From a competition perspective, the study suggests that efficiency-based incentives could counteract the concentration of power in the AI sector. Firms that rely on brute-force scaling would face higher costs, while those that innovate on efficiency could gain relative advantage. This shift could diversify the field of AI developers, supporting startups, research institutions, and regional players that are currently priced out of large-scale deployment.

The framework also reframes sustainability as an economic design problem rather than a moral or reputational issue. Instead of relying on voluntary commitments or corporate pledges, the system embeds environmental considerations directly into market behavior. Firms seeking to maximize profit would have reason to reduce computational waste, aligning private incentives with public goals.

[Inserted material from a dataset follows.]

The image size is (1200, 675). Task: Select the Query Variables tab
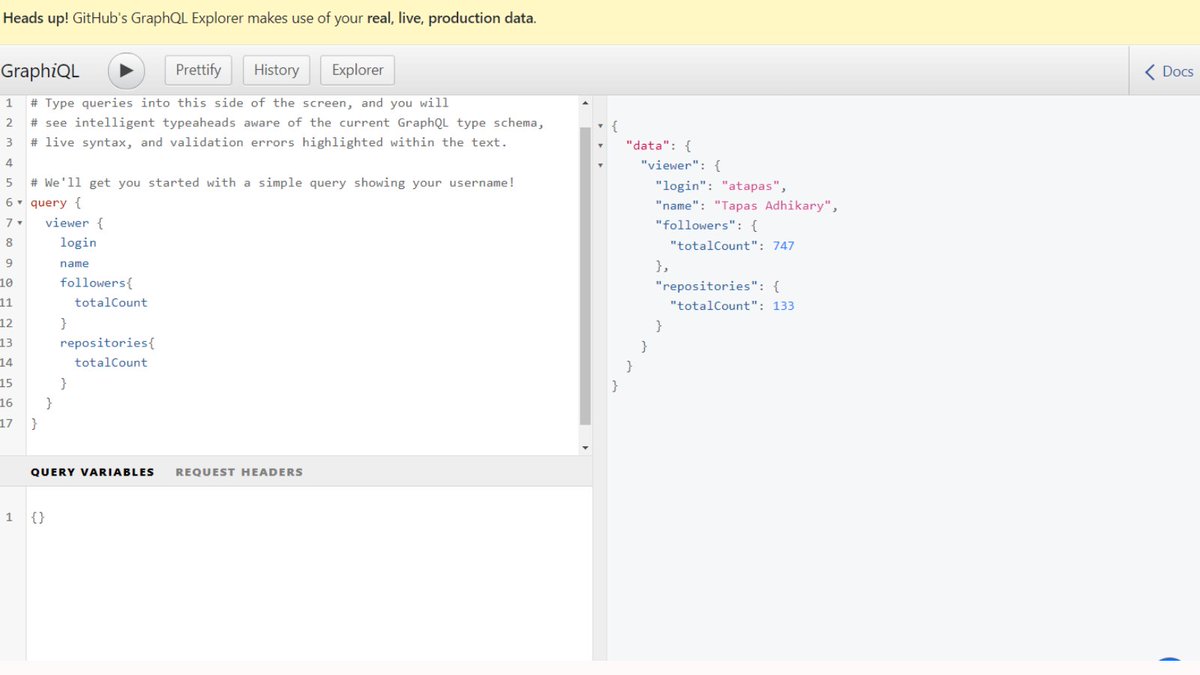click(92, 471)
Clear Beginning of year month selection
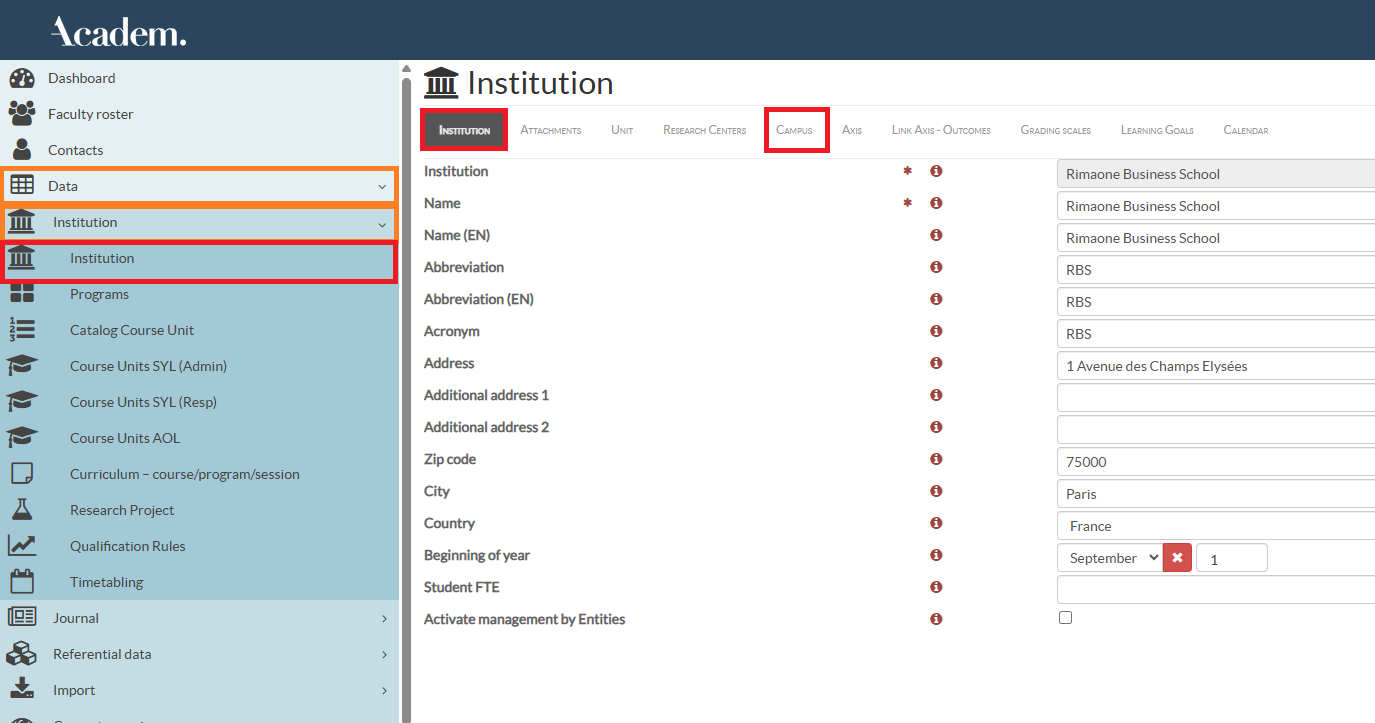Screen dimensions: 1375x723 [x=1177, y=558]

The authors acknowledge potential concerns about implementation. Measuring computational usage accurately, preventing gaming of the system, and coordinating policy across jurisdictions would require careful design. There is also the question of governance authority: determining who sets the cap, how allowances are distributed, and how compliance is enforced.

However, the study states that these challenges are manageable and familiar from other regulated markets. Energy usage, emissions, and financial transactions are already monitored at scale in many industries. Advances in cloud accounting and hardware telemetry make it increasingly feasible to track AI computation with precision.

The paper also addresses fears that regulation could slow innovation or undermine national competitiveness. By focusing on inference and preserving flexibility in how efficiency is achieved, the proposed system avoids prescribing technical solutions or limiting research directions. Instead, it channels innovation toward making AI more efficient, robust, and accessible.

In the broader context of AI governance, the proposal represents a shift from content-centric regulation toward infrastructure-aware policy. As governments debate how to manage the risks and benefits of AI, the study argues that ignoring the physical and economic foundations of AI systems leaves a critical gap. Governance that overlooks energy use and market concentration risks addressing symptoms rather than causes.